Our colleague Bob Woodward, in his 2010 book titled “Obama’s Wars,” reported on three NSA code-word operations, SHARKFINN, RT10 AND RTRG (Real Time, Regional Gateway) that were “designed to speed the acquisition, storage, dissemination and availability of intercepted communications, including cell phone calls and e-mails.” RT10 made it 10 billion times faster, and RTRG “meant there was a way to capture all the data, store it, make it instantly available to intelligence analysts and operators, allowing the U.S. to react quickly in response to the enemy.”

Woodward’s disclosures about this “breakthrough eavesdropping capability” are not hard to find, as they appear on page 7.

And Wired magazine, in an article in March by NSA expert James Bamford, reported on the NSA’s new center in Utah: “Stored in near-bottomless databases will be all forms of communication, including the complete contents of private emails, cell phone calls, and Google searches, as well as all sorts of personal data trails — parking receipts, travel itineraries, bookstore purchases, and other digital ‘pocket litter.’ ”

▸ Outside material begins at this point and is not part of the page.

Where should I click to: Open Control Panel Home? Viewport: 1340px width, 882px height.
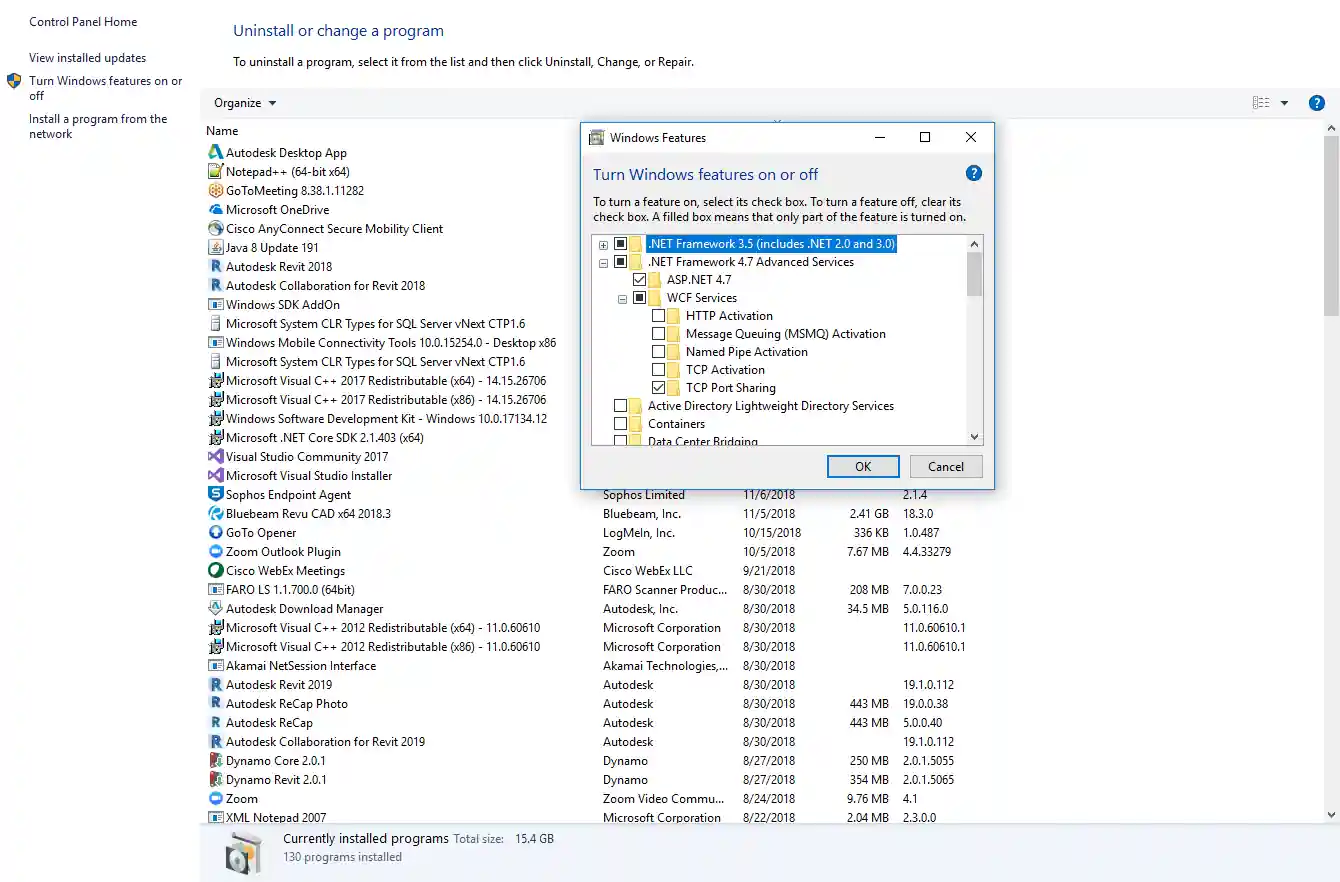pos(83,21)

President Obama “certainly believes that Director Clapper has been straight and direct in the answers that he’s given and has actively engaged in an effort to provide more information about the programs that have been revealed through the leak of classified information,” spokesman Jay Carney said Tuesday.

The Pinocchio Test

Given the information already in the public domain, including about e-mails, it is unclear what Clapper thought he was protecting with his “too cute by half” and “least untruthful” answer. Such important questions — and answers — should not be left to a semantic debate over the meaning of “collection.”

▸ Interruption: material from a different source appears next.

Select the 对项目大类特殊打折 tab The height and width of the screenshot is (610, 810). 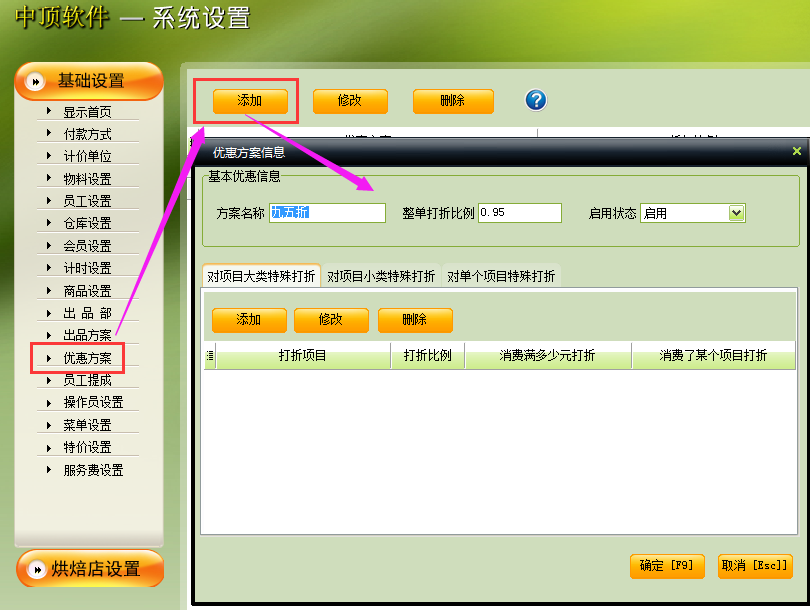click(261, 276)
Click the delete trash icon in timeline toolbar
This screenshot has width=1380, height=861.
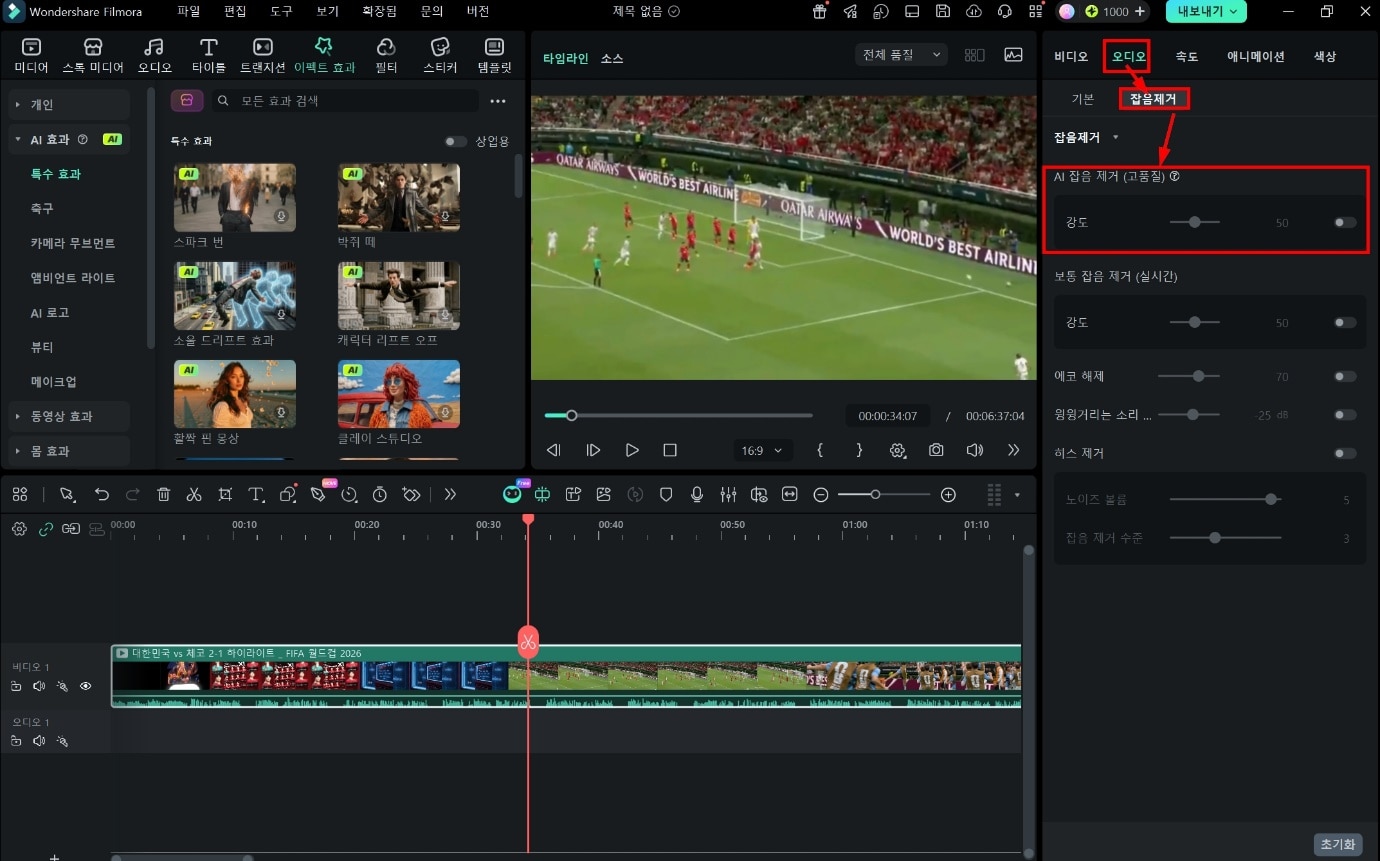point(164,494)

Clapper in recent days has tried to emphasize how forthright the NSA has been in explaining these programs. But he might have saved himself some trouble if he had been more forthright in the first place.

Given that so much is still unknown about these programs, we will start this rating at Three Pinocchios and possibly adjust if more information becomes available.

Update, July 3: In a letter to Congress, Clapper acknowledged that his comment was “clearly erroneous.” But he also wrote that his staff acknowledged the error to Wyden’s staff “soon after the hearing.” A Wyden spokesman confirms that, saying that Clapper’s staff declined an opportunity to amend the record publicly. Given that Clapper very quickly--if privately--conceded that he had made an error, we see no reason to increase the number of Pinocchios.